MİLLETİMİZ DÜNYAYA ÖRNEK OLDU
Bu millet, bu devlet son 2 yüzyılın en kudretli dönemini yaşıyor. Bugün Cumhurbaşkanımız Sayın Recep Tayyip Erdoğan'ın yapmış olduğu reformları Osmanlı döneminde 3. Selim yapmaya kalktığında onu Kabakçı Mustafa İsyanı ile indirmişlerdi. Çok şükür bugün Türkiye anayasal ve hukuksal sınırlar içerisinde bu reformları yaptı ve uygulamaya koydu. Bu olağanüstü bir güzelliktir ama bu reformların hayata geçirilmesi için herkese görev düşüyor. Özellikle kamu idaresine, bürokrasiye çok büyük görevler düşüyor. Geçmişte sıkıntı şuydu; Türkiye eğitim alanında, demokrasi alanında ve adalet alanında zorluk yaşıyordu. Demokrasimizi zehirleyen darbeler vardı. Bu darbelerden ders alan milletimizi 15 Temmuz gecesi Cumhurbaşkanımızın talimatı ile sokaklara çıktı, darbecilerin tanklarına karşı göğsünü siper etti. Hukukuna, demokrasisine, anayasasına, geleceğine, çocuğunun ekmeğine böyle sahip çıkan bir millete her türlü hizmetin en iyisini yapmak gerekir, çünkü milletimiz dünyaya örnek olmuştur.

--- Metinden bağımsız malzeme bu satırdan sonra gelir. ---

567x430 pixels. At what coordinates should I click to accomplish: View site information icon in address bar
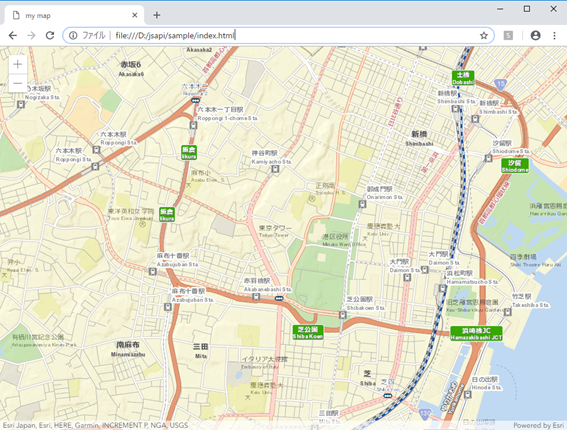(x=73, y=35)
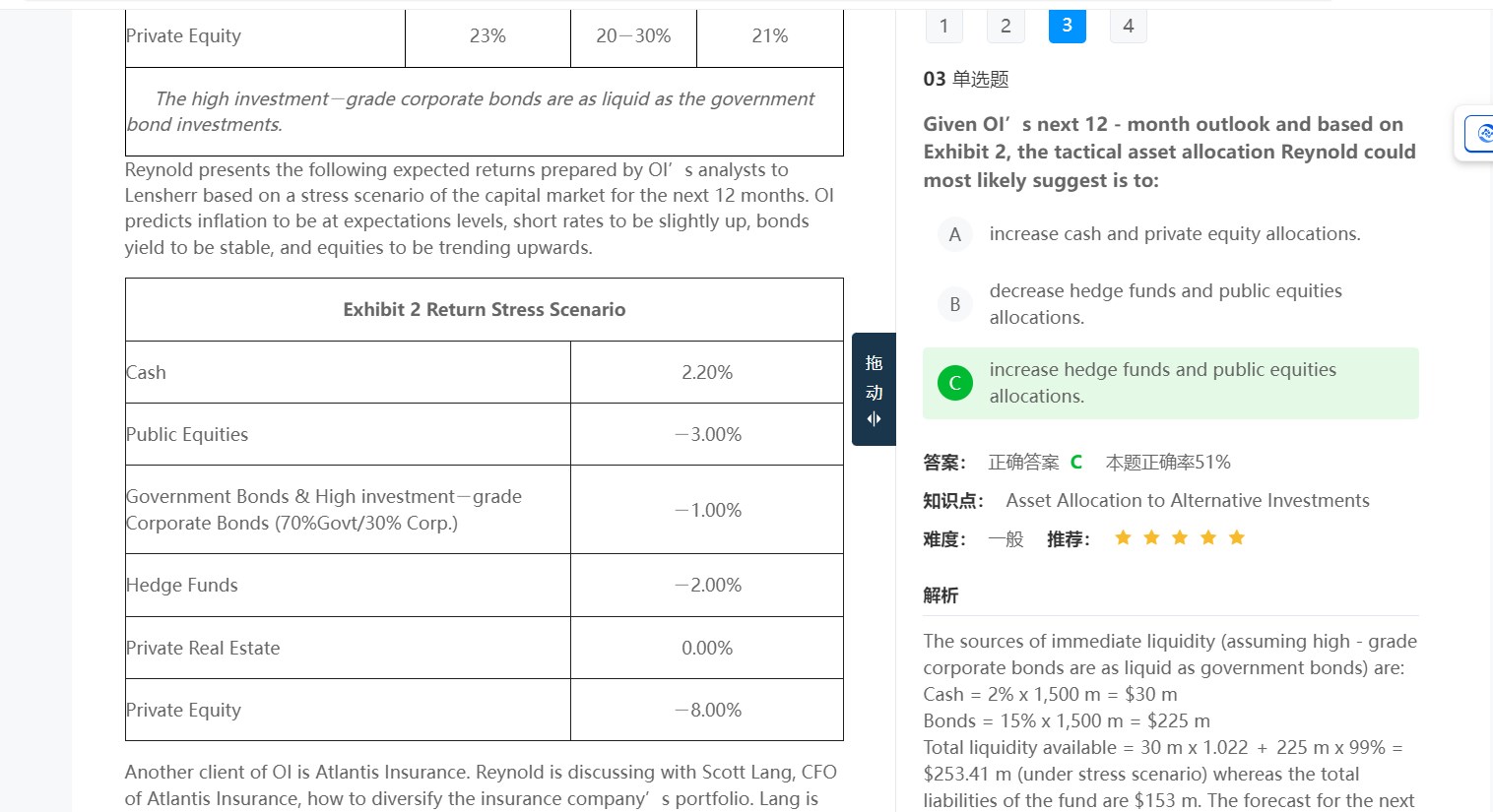Click the 拖动 panel divider handle
The height and width of the screenshot is (812, 1493).
click(874, 390)
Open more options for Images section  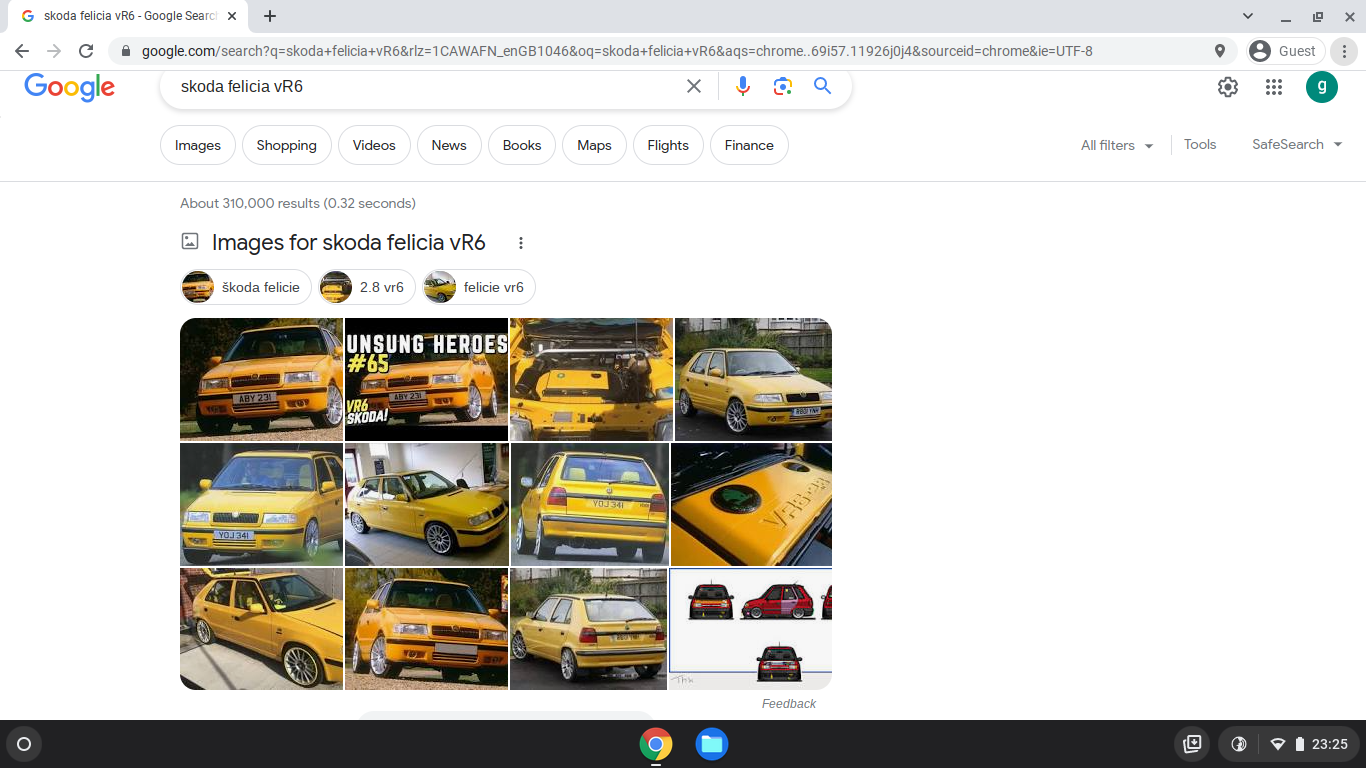pos(520,243)
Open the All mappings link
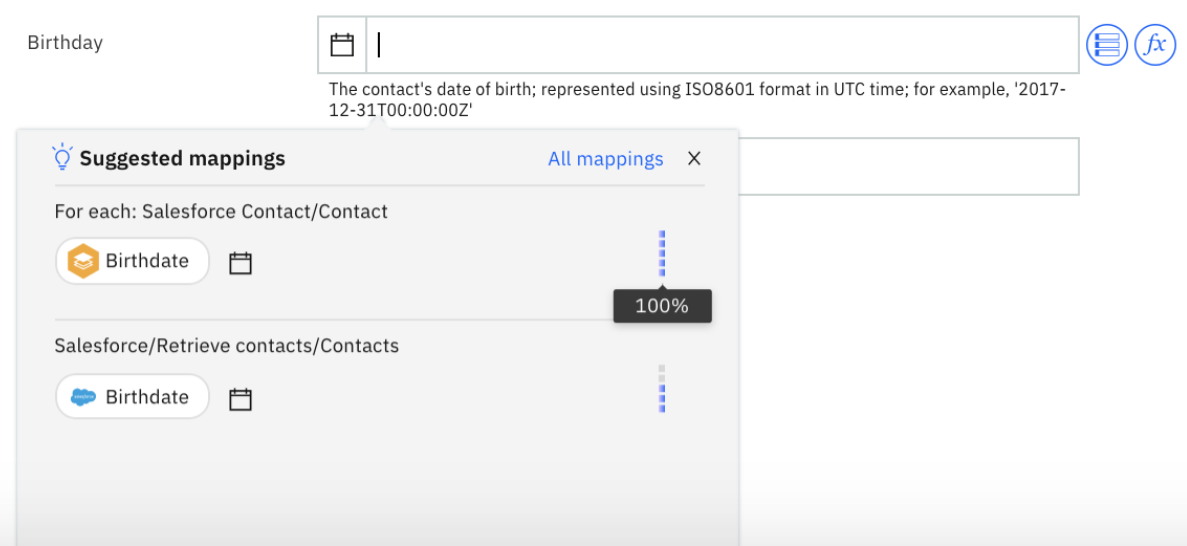The width and height of the screenshot is (1187, 546). (x=605, y=159)

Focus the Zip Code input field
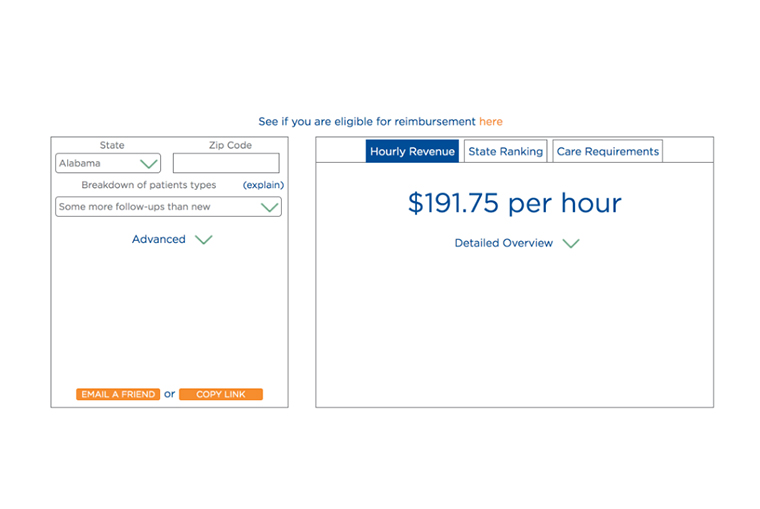click(x=226, y=163)
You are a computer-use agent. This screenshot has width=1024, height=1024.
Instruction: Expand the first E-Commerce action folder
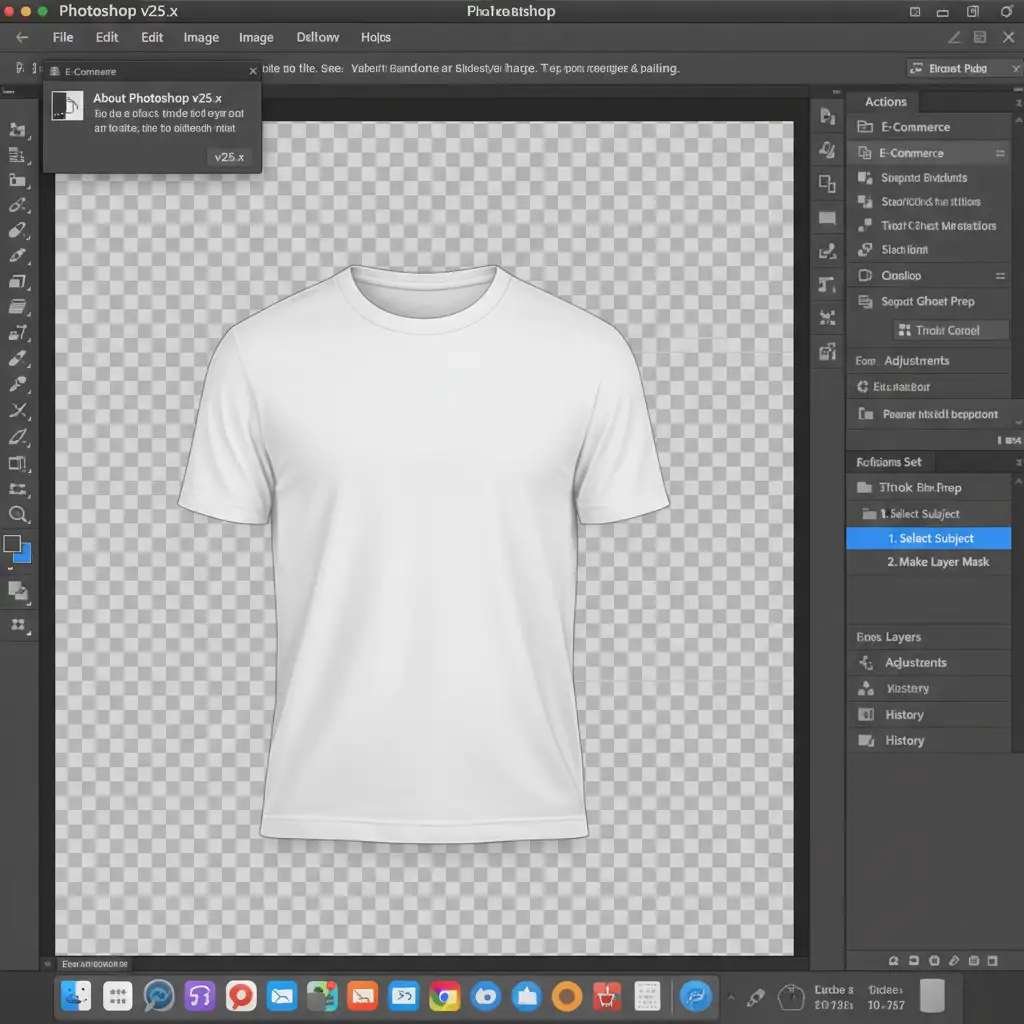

VATANDAŞA ÖNEMLİ ÇAĞRI: MAHKEMEYE GİTMEYİN BİZE GELİN
Sistem değişikliğinden dolayı, yeni sistemin işleyişinde aksanlık, noksanlık olursa vatandaş bize müracaat etsin. Yanlış yapan idareciyi, hatalı davranan kurumları mahkemeye gitmesin bize şikayet etsin. Biz vatandaşın avukatıyız, yardımcısıyız, yöneticilerimizin de rehberiyiz.Şimdi yerel seçimler var, 5 yılda bir idarecilerimizi seçiyoruz. Kamu Denetleme Kurumu 5 senenin her gününde, her ayında idareyi denetleyebiliyor. Vatandaşımız 5 yılda bir oy vermekle kalmasın beğenmediği hizmetler varsa bize şikayette bulunsun dilekçe versin. Biz vatandaşın istediğine göre, park istiyorsa belediyeye park yaptıralım, kaldırım istiyorsa onu yaptıralım. Biz bu anlamda da vatandaşımıza hizmet sunmayı arzuluyoruz
100 BİNİN ÜSTÜNDE VATANDAŞA HUKUKİ YARDIM SAĞLADIK
Bizim kurum çok yeni bir kurum, 2010 yılında anayasada yer almış, 2012'de kanun çıkmış, 2013 yılında çalışmaya başlamışız, 6 senelik bir kurum. Biz de sizler vasıtası ile sesimizi duyurup vatandaşa sesleniyoruz: Biz buradayız, şikayetiniz varsa gelin, Türkiye'yi daha güzele taşıyalım. Vatandaş da artık bizi daha yakından tanıyor. 2018 yılında 17 bin 585 yazılı başvuru aldık, bunun yanında 97 bin 358 yüz yüze görüşme, telefonla görüşme gibi ortamlarda iletişim sağladık. Yani 100 binin üzerinde vatandaşa hukuki yardım sağladık, yol gösterdik, rehberlik yaptık. Verdiğimiz kararlarla da idarenin kamuya verdiği hizmetlerin kalitesini artırmaya, şeffaflığını artırmaya ve insan odaklı idare oluşturmaya çalıştık.Vatandaş tanıdıkça bizi seviyor. Bizim kararlarımıza uyuldukça ne güzel idarecilerim ne güzel devletim var diyor ama bunu daha da yaygınlaştırmamız gerekiyor.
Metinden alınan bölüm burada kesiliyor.